* [Exercise directions]:
The answer must be the full listing, restated word for word.

* [Given data]:
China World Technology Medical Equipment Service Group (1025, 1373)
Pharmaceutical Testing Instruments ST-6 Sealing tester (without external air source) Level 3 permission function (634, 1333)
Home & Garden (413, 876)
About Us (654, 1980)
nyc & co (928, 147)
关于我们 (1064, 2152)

* [Response area]:
China World Technology Medical Equipment Service Group (1025, 1373)
Pharmaceutical Testing Instruments ST-6 Sealing tester (without external air source) Level 3 permission function (634, 1333)
Home & Garden (413, 876)
About Us (654, 1980)
nyc & co (928, 147)
关于我们 (1064, 2152)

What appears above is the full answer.